El sincero deseo es que el año que termina quede sellado a piedra y lodo con la música que se va

El sincero deseo es que el año que termina quede sellado a piedra y lodo con la música que se va. Es ya una cápsula de tiempo donde la bruma de un mundo inexistente jamás imaginó los horrores del hoy, allá donde parecía cruzar la neblina un auto deportivo de color rojo y al frenar se bajaba una musa con una boina de color zarzamora en medio de una lluvia de morados. El mundo donde bastaba escuchar la voz cascada de un hombre que hablaba poemas acompañado de su guitarra para sentir que uno también estaba encerrado en la habitación de un hotel perdido, mirando el atardecer de una isla en Grecia para despedir el fantasma de una rubia y luego, mirarlo andar sonriente por las calles de Oviedo la noche en la que un príncipe acababa de reconocerle las rimas de un vals en sepia.
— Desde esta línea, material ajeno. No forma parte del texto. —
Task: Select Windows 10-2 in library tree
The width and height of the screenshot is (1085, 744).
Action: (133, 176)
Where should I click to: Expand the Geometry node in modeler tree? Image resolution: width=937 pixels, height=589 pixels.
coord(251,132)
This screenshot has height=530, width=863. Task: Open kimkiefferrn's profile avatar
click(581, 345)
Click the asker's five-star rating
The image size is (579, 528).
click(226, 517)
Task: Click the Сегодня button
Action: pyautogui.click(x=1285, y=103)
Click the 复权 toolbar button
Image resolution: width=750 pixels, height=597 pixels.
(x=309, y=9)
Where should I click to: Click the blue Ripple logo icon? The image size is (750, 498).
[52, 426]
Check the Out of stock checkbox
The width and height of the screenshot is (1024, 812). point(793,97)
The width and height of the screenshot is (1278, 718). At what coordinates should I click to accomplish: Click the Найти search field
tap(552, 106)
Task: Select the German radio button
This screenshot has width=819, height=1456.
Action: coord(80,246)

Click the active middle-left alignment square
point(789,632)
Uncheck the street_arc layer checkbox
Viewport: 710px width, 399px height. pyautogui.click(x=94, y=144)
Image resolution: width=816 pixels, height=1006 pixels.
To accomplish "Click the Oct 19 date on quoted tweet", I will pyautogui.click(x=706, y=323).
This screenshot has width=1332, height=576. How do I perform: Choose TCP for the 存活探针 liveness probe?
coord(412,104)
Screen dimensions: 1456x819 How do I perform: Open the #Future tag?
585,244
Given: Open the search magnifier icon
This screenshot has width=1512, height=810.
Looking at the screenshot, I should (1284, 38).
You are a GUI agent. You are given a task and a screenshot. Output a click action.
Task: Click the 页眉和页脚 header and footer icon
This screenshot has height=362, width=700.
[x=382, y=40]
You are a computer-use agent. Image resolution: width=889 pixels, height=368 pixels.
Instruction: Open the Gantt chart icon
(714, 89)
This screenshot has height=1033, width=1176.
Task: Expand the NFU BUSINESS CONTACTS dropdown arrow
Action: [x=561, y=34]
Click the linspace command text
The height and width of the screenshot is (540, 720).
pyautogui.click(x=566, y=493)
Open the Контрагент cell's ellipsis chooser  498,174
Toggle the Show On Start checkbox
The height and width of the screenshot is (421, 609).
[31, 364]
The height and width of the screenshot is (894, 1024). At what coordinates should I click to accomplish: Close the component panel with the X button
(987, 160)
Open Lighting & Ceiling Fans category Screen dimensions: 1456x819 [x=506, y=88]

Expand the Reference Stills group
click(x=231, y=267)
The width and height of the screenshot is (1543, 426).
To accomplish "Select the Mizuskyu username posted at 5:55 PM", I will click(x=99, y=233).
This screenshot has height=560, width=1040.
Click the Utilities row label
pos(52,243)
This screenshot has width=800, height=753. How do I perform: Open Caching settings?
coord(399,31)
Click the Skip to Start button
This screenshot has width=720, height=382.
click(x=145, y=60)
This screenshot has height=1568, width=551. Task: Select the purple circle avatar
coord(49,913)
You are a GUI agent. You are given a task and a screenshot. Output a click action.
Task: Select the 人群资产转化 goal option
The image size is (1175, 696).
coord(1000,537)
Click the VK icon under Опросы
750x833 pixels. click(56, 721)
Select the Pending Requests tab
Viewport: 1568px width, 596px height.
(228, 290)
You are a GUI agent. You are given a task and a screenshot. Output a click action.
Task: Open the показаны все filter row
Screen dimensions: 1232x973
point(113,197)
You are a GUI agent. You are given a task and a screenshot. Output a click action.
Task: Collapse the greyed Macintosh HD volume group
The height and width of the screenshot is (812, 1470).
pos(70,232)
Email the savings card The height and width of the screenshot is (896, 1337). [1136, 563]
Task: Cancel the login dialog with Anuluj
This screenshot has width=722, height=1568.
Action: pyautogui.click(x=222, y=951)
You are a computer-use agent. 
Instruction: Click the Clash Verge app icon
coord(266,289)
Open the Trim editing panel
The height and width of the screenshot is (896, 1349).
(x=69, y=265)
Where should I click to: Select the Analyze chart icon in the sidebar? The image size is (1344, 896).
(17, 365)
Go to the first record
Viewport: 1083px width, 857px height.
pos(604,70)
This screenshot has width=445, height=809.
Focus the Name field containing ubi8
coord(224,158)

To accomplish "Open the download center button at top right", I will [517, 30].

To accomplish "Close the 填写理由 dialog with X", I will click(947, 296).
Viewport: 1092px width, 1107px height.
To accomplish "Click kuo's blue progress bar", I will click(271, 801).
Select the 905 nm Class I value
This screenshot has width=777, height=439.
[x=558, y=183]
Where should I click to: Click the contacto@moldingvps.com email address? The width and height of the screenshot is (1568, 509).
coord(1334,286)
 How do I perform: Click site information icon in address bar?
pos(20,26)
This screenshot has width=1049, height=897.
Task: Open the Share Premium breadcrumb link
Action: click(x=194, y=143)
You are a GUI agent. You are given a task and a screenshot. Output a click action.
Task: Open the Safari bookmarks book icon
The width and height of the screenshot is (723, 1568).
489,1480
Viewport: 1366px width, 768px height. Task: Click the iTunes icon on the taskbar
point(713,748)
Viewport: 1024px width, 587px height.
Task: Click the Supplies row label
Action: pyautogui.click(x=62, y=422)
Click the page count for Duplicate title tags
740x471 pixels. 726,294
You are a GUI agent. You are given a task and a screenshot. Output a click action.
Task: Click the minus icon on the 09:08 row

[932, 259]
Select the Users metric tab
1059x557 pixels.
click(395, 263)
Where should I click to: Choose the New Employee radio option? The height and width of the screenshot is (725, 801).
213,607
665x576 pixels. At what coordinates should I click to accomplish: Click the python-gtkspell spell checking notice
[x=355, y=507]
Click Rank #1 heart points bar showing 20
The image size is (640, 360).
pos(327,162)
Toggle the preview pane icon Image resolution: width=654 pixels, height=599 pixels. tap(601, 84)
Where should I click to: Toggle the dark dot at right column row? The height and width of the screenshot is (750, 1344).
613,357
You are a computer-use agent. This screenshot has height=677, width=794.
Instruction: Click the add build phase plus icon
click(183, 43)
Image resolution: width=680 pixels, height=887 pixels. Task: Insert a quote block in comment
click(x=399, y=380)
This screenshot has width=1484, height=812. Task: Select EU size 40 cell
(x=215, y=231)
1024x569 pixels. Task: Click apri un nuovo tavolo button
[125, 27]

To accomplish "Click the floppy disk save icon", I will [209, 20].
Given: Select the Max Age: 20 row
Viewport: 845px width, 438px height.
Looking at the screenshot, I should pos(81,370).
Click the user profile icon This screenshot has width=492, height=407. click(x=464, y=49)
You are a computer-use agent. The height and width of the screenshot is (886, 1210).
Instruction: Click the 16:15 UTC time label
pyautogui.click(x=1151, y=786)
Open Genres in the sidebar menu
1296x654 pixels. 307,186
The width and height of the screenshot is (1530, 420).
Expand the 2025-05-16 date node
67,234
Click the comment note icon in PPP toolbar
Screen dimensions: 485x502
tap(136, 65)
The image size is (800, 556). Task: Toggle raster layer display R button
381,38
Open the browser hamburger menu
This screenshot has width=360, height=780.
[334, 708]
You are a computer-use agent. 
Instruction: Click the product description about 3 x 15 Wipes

Se va a las estrellas la música que lanzó desde el espacio un hombre-mujer que llevaba un rayo sobre la frente, una belleza delgada que volaba en el pelo los acordes disonantes de una música que rompe cuadrículas y luego, camina como un gentleman sin bastón por los senderos de todos los jardines que se bifurcan. Alguien intenta reproducir el telegrama en código Morse de las yemas de sus dedos sobre el brazo de una guitarra que ya se confunde con las estrellas y baja como papalote cursi una balada que alguna vez bailé con una mujer como si se tratara de un murmullo sin intenciones, un secreto pegado a la piel… y todo se enreda en la grabación tatuada sobre la memoria donde todos dejamos de ser lo que fuimos para congelar en el instante la partitura con la que intentaremos caminar el año nuevo y los silencios por venir. Es quizá la única cartografía que puede convertirse en plan de vuelo o esquema para próximas evasiones: evocar la música que se va para cimentar el pretérito y caminarle de frente al incierto paisaje de mañana, tan sembrado de antemano con iras y odios acumulados durante un año ya ominoso.

Se va la música en las voces de quienes creíamos eternos sabiendo que los llevamos grabados en el recuerdo nada electrónico de los párpados, en las madrugadas donde sin bocinas se escucha la voz de poetas antiguos traducidos a un inglés de maple y venas o en el raro amanecer de quien pedía a gritos que no le cayera el Sol a su tarde. Se va la música lenta de la borrosa realidad ralentizada que llevamos en la mirada intacta para deletrear una mejor versión del mundo mañana mismo y se va la música, precisamente porque se queda. Ya para siempre.